Wie man sieht, wurde ich sehr nett begrüßt. Kurz später wurde ich auch noch nach einem Dreier gefragt. Was auch ins Auge fällt sind die ganzen Post Its, die an der Wand verteilt sind. Die sind dafür gedacht, dass jeder seine Notiz hinterlassen kann. Eigentlich erübrigt es sich, darüber zu berichten – denn was drauf steht, sollte eigentlich klar sein und überrascht nicht wirklich.
Und das sind nur zwei von den über 50 Post Its in den Räumen. Auf anderen findet man unzählige Snapchat und Skype Namen zum Hinzufügen. Auf dem zweiten PostIt ist von LisaSlut die Rede. Es handelt sich übrigens um die selbe Userin, die oben als Profil abgebildet ist.
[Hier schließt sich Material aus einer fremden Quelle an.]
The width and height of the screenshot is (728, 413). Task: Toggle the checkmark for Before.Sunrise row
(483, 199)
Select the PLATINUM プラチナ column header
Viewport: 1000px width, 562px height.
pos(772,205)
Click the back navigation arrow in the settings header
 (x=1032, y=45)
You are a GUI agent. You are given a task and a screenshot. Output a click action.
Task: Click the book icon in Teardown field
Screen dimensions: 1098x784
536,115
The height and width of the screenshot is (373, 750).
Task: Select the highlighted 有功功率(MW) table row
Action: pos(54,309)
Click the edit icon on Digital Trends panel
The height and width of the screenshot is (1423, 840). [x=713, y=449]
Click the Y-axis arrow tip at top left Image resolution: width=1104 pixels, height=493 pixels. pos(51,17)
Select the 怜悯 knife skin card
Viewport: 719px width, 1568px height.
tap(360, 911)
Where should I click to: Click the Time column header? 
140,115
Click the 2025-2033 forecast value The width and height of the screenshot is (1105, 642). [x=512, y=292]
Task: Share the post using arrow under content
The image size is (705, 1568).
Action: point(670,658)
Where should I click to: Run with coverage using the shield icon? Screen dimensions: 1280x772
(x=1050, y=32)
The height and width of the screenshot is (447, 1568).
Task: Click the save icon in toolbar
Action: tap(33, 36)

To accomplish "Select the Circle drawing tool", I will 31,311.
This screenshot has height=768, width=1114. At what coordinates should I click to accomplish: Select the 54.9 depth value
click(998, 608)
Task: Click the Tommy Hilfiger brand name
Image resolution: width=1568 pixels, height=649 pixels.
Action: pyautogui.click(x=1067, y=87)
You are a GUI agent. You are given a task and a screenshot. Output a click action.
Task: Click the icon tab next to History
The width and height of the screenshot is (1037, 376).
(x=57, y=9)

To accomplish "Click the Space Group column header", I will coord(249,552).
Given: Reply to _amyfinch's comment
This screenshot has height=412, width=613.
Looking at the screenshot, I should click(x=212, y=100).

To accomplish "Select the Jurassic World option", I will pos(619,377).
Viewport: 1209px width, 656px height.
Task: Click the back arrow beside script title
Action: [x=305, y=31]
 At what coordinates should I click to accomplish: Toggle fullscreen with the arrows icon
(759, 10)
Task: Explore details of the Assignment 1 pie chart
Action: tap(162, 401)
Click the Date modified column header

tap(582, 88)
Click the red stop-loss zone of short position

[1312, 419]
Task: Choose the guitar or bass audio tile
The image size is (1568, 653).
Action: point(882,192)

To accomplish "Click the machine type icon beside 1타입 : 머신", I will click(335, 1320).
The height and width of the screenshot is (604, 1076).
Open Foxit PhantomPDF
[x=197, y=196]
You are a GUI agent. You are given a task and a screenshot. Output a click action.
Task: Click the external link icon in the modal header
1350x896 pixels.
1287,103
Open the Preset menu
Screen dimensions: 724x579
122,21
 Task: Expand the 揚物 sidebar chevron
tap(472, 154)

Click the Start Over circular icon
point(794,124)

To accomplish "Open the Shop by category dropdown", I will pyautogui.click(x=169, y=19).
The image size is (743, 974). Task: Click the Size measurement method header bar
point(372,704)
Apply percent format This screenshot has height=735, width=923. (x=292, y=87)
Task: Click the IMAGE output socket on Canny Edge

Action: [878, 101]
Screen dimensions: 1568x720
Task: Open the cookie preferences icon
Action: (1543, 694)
Der Sexskandal im Habbo hat das Hotel damals den Ruf gekostet. Doch dass dies nun alltäglich in Retro Hotels, gerade in diesem passiert, scheint niemanden zu interessieren. Das Hotel wird von Jugendlichen gut besucht, und Habbo ist schließlich ein Projekt, das auf Jugendliche ausgelegt ist. Sie im frühen Alter unmittelbar mit solchen Dingen zu konfrontieren kann später schlimme Folgen haben. Vor allem: Man kann junge und ältere Spieler nicht voneinander unterscheiden. Niemand weiß, ob es sich um einen dreizigjährigen Pädophil handelt, oder ob das Mädchen hinter dem Profil über 18 ist oder gerade mal 13 Jahre alt.
Die Hotelleitung dieses Hotels aufzufinden war ein extrem langwidriger Prozess, der letztlich nicht geglückt ist. Auch mehrere E-Mails wurden nicht geantwortet, doch immerhin der HEAD-Moderator erklärte sich bereit, zu den Vorwürfen Stellung zu beziehen. Er ließ ausrichten, dass das Hotel bemüht sei, den Minderjärhigen einen sicheren Aufenthalt zu gewähren. Es sei den Usern allerdings selbst überlassen, wie sie ihre Freizeit gestalten möchten und solange sich niemand beleidigt oder diskriminiert fühlt, gäbe es keinen Grund, einzuschreiten, auch, wenn er selbst gegen diese Moderationskultur ist.
Im Übrigen wird das Hotel, das abends fast an 1000 Spieler kommt, von nur 2 Moderatoren überwacht. Wenn man es denn überwachen nennen kann. Denn der Jugendschutz greift hier überhaupt nicht. Streng genommen würde ich es sehr begrüßen, wenn Regierungsbehörden hierrauf aufmerksam werden. Denn ein Spiel kann man das wirklich nicht mehr nennen.